Sponsor licence duties and compliance

When granted with a sponsor licence to employ migrant workers, a business must then ensure they uphold and comply with their sponsor licence duties. The Home Office has a Sponsorship Management System which sponsors must report to when taking any action in regards to their sponsored workers or their business. Reporting failures or errors in reporting can result in a sponsor licence being revoked, suspended, downgraded in rating, or financial penalties being issued against the business.

With great power comes great responsibility (please forgive the cliché).
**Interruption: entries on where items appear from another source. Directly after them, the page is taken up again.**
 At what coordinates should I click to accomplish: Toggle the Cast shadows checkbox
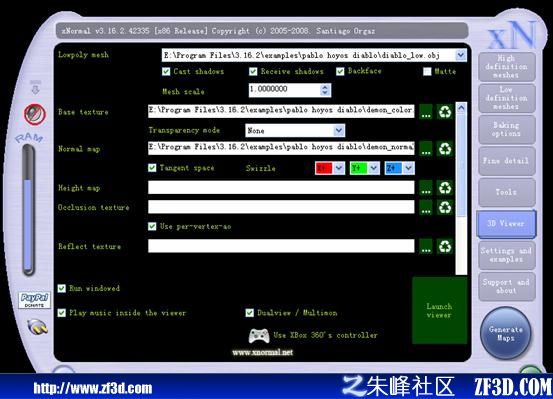pyautogui.click(x=166, y=72)
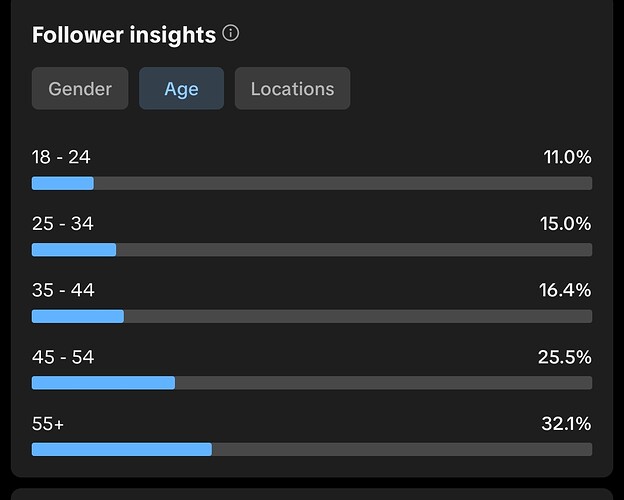Click the 25 - 34 age label

tap(62, 224)
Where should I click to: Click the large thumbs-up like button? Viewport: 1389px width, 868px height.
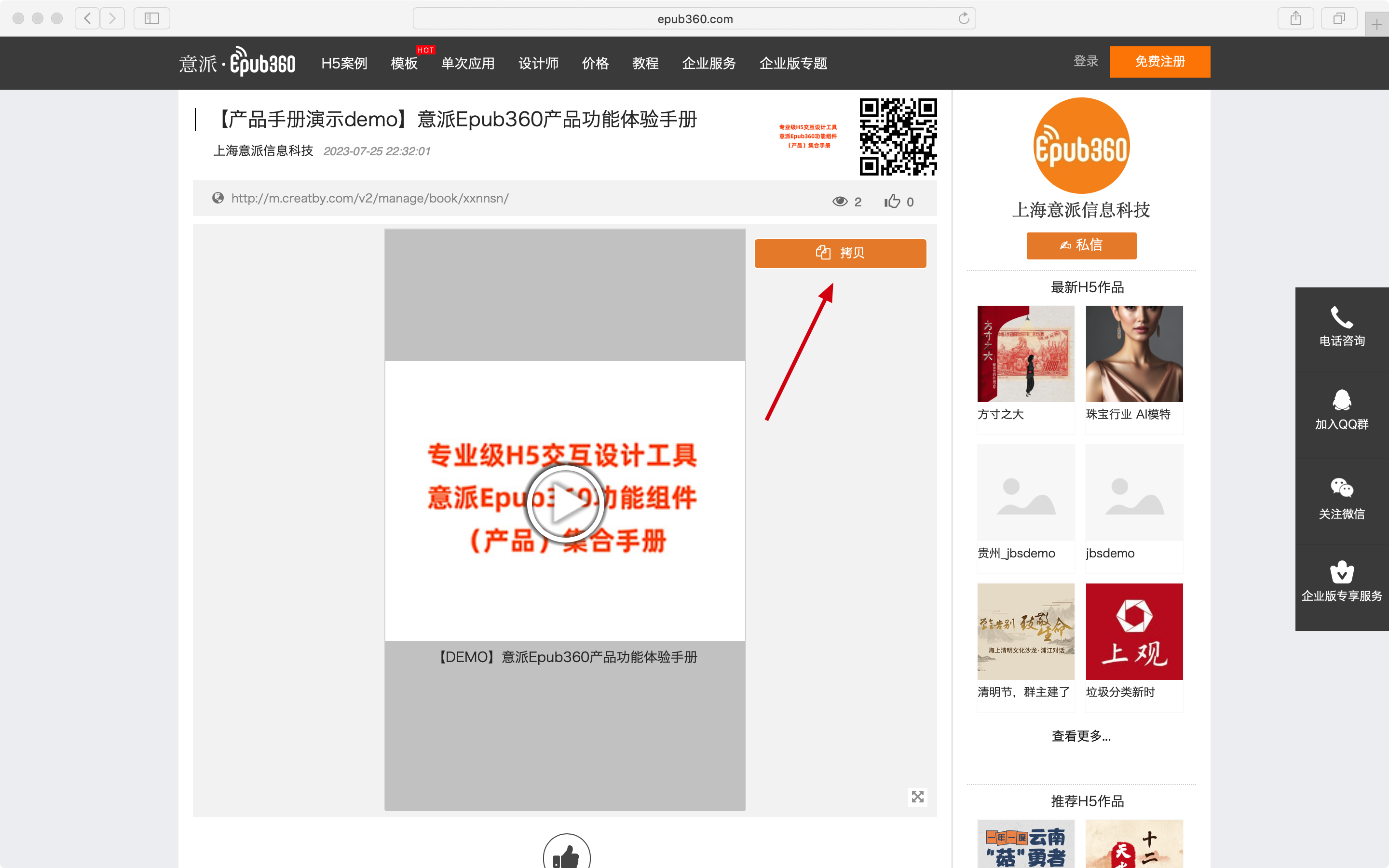[567, 856]
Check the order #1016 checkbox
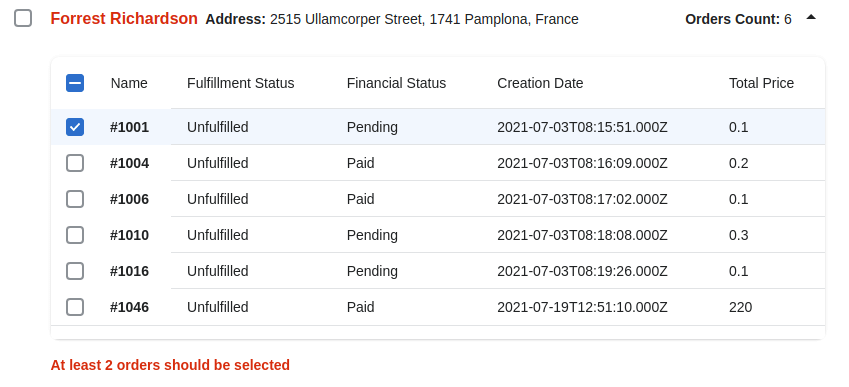The height and width of the screenshot is (387, 849). pos(75,271)

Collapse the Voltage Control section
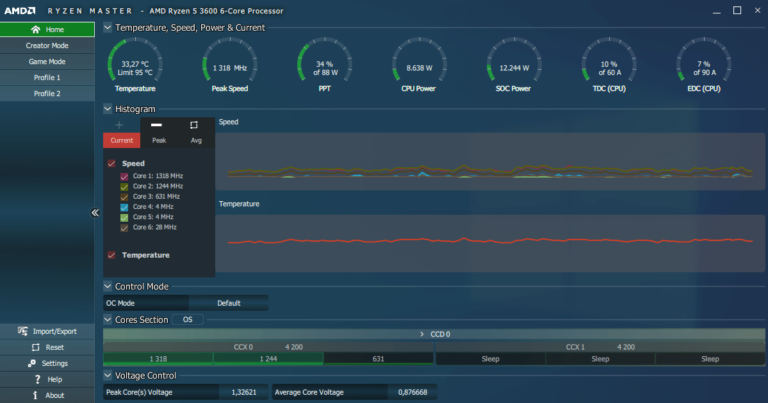(108, 376)
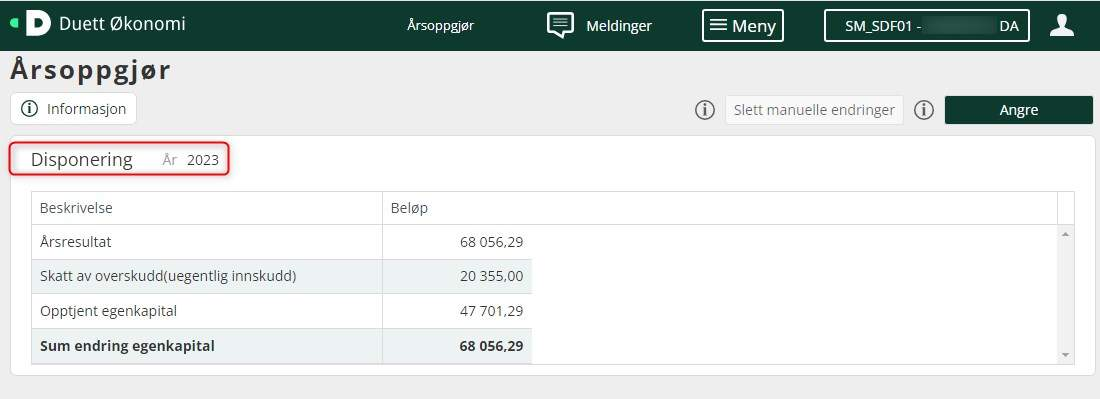Screen dimensions: 1100x399
Task: Click table scrollbar down arrow
Action: tap(1066, 356)

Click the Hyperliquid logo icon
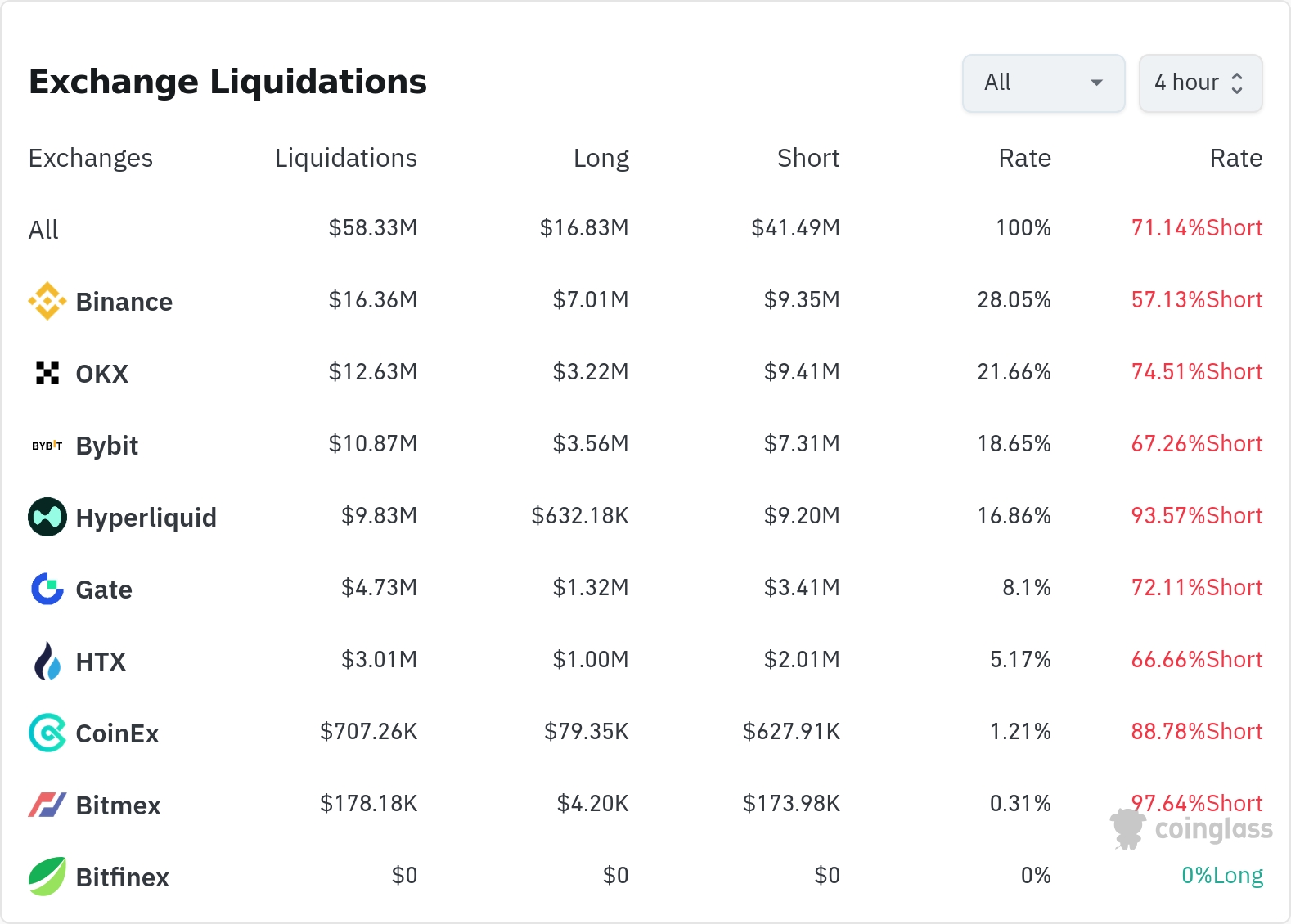coord(47,517)
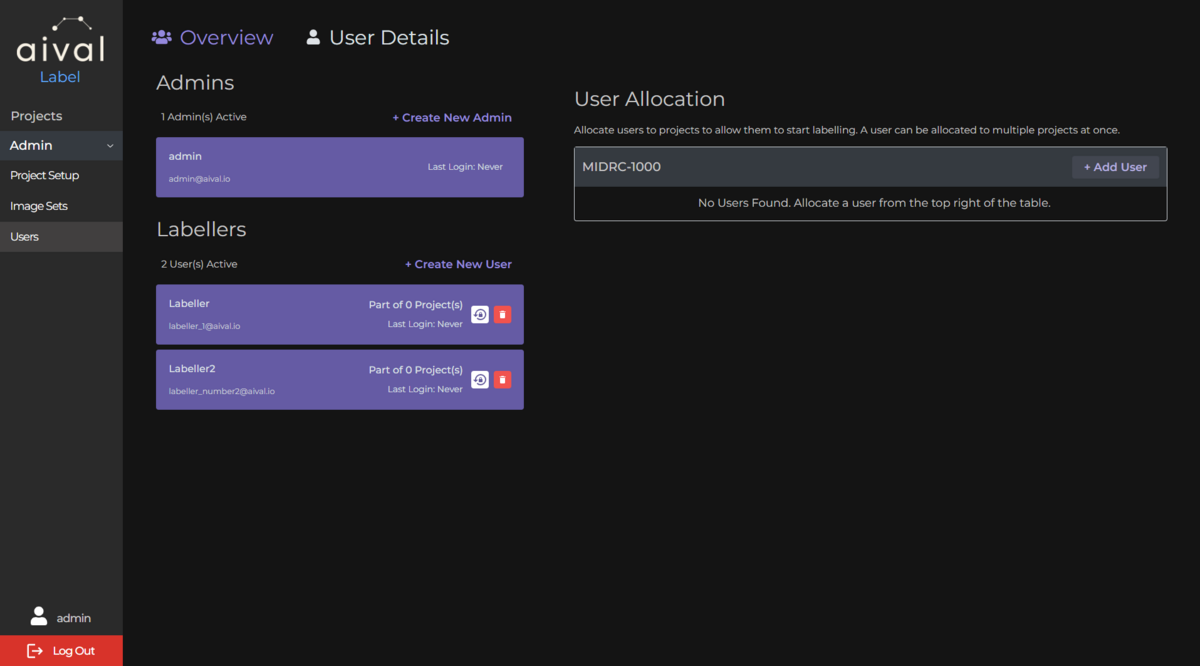The height and width of the screenshot is (666, 1200).
Task: Click the red Log Out button
Action: pos(61,651)
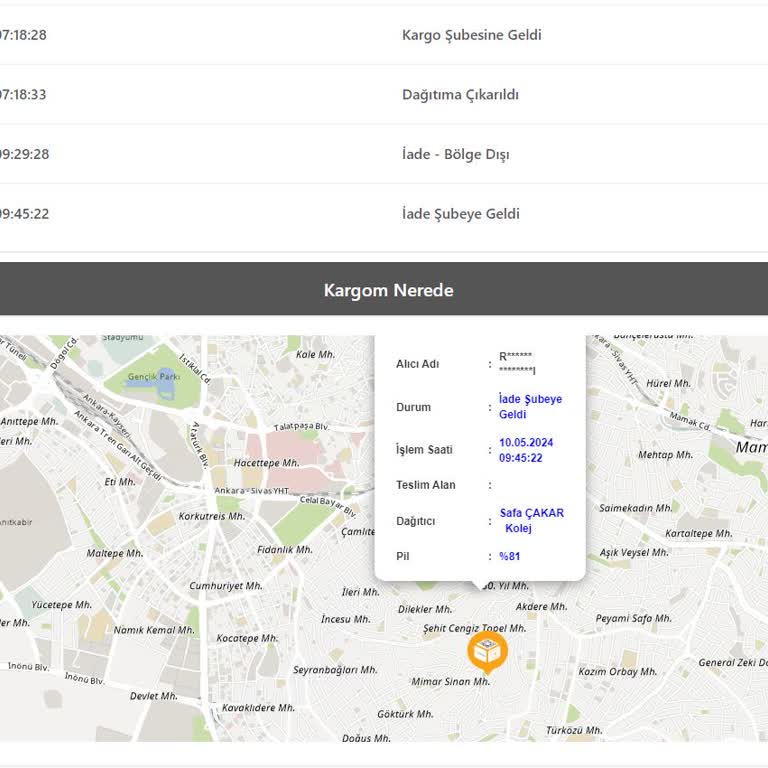Click the Kargom Nerede section header
The width and height of the screenshot is (768, 768).
pos(388,290)
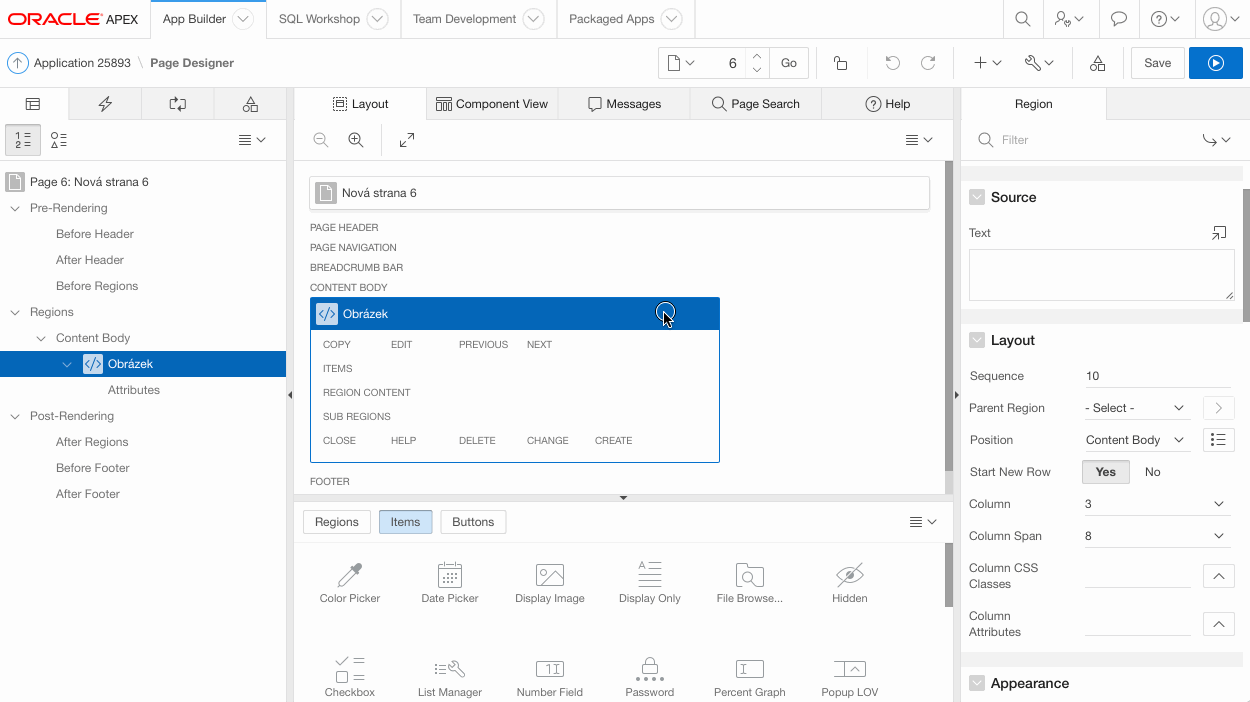
Task: Zoom in the layout view
Action: tap(355, 140)
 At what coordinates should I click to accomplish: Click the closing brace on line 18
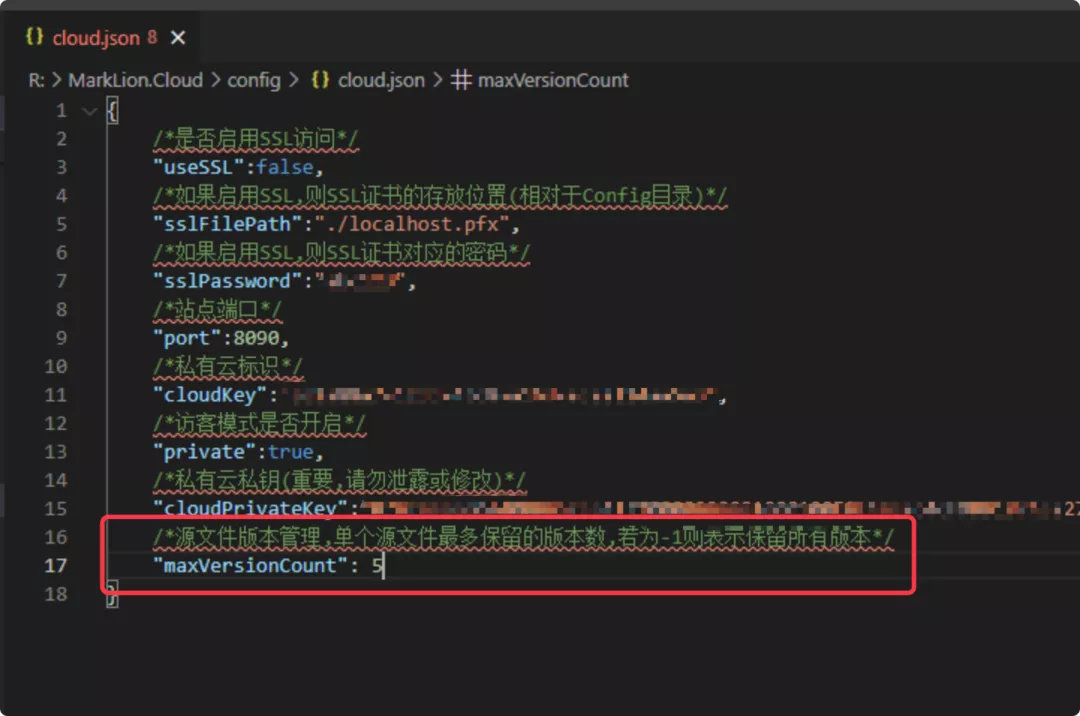click(112, 594)
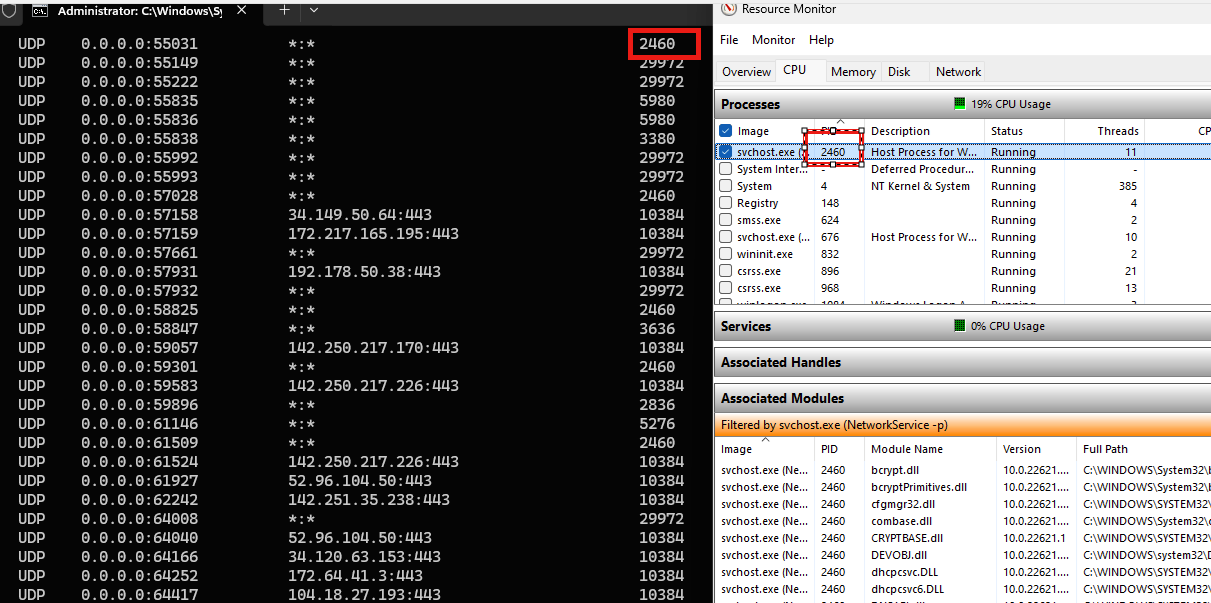Tick the Registry process checkbox
This screenshot has height=603, width=1211.
pos(726,203)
A sponsor licence allows UK businesses to place skilled migrant workers in roles that cannot be filled by UK resident workers, thus giving them the platform to increase profits and facilitate growth. With the benefits of holding a sponsor licence come the substantial responsibilities, which if monitored through efficient internal systems, and created and maintained in line with correct legal advice, wholly justify the burden they impose.

Conclusion

Hypervigilance is the only stance to take as a UK sponsor licence holder.

Whether your business currently holds a sponsor licence or does not, if you intend to employ EU or non-EU migrant workers in the long term, it is essential to take the required steps now to ensure your business will be in the position to do so.

Originally Published 22 April, 2020

The content of this article is intended to provide a general guide to the subject matter. Specialist advice should be sought about your specific circumstances.